Multi-attribute decision-making based on dual probabilistic interval-valued intuitionistic hesitant fuzzy weighted heronian mean aggregation operator

Abstract

Probabilistic interval-valued intuitionistic hesitant fuzzy sets (PIVIHFSs) can well describe the evaluation information of decision-makers (DMs) in multi-attribute decision-making (MADM) problems. However, PIVIHFSs only depict the situation where both membership and non-membership information occur with equal probability while ignoring the situations of non-equal possibility due to DMs’ subjective preferences. In this paper, we develop dual probabilistic interval-valued intuitionistic hesitant fuzzy sets (DPIVIHFSs) concept based on the truncated normal distribution. The DPIVIHFSs overcome the shortcomings of PIVIHFSs and are more interpretable.

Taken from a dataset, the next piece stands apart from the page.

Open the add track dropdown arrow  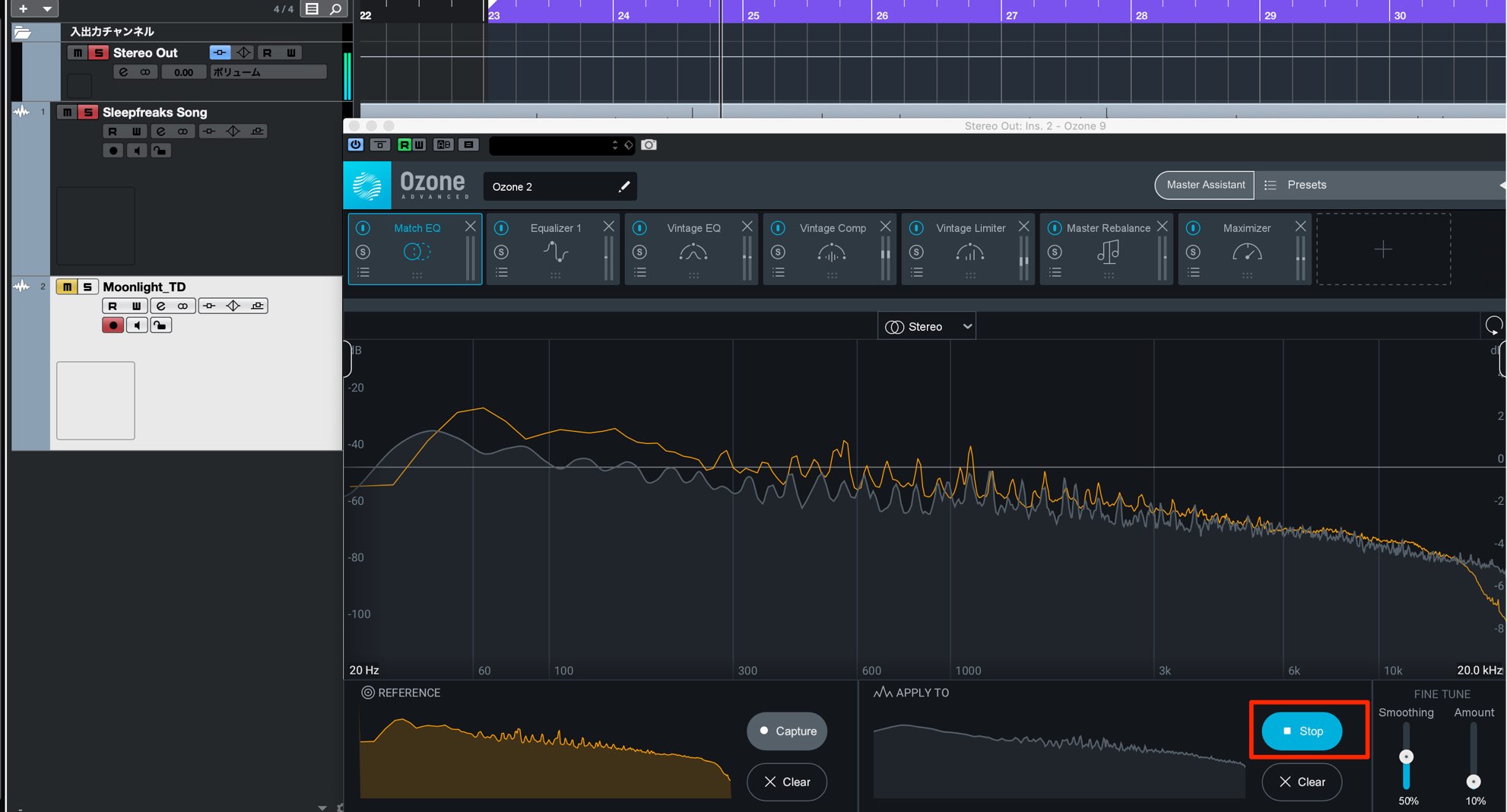tap(47, 9)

Then, the operations and ranking method of DPIVIHFSs are introduced. Furthermore, we study MADM methods in dual probabilistic interval-valued intuitionistic hesitant fuzzy environments by aggregation operators (AOs). We propose a series of AOs including the DPIVIHF heronian mean (DPIVIHFHM) operator and the DPIVIHF weighted heronian mean (DPIVIHFWHM) operator. The basic properties of the presented are discussed and proved. Finally, a novel method for solving the MADM problem is proposed based on the DPIVIHFWHM operator and a numerical example of express company selection strategy is used to illustrate the effectiveness of the method. The proposed method in this article can capture more fuzzy and uncertain information when solving MADM problems and have a wider application range.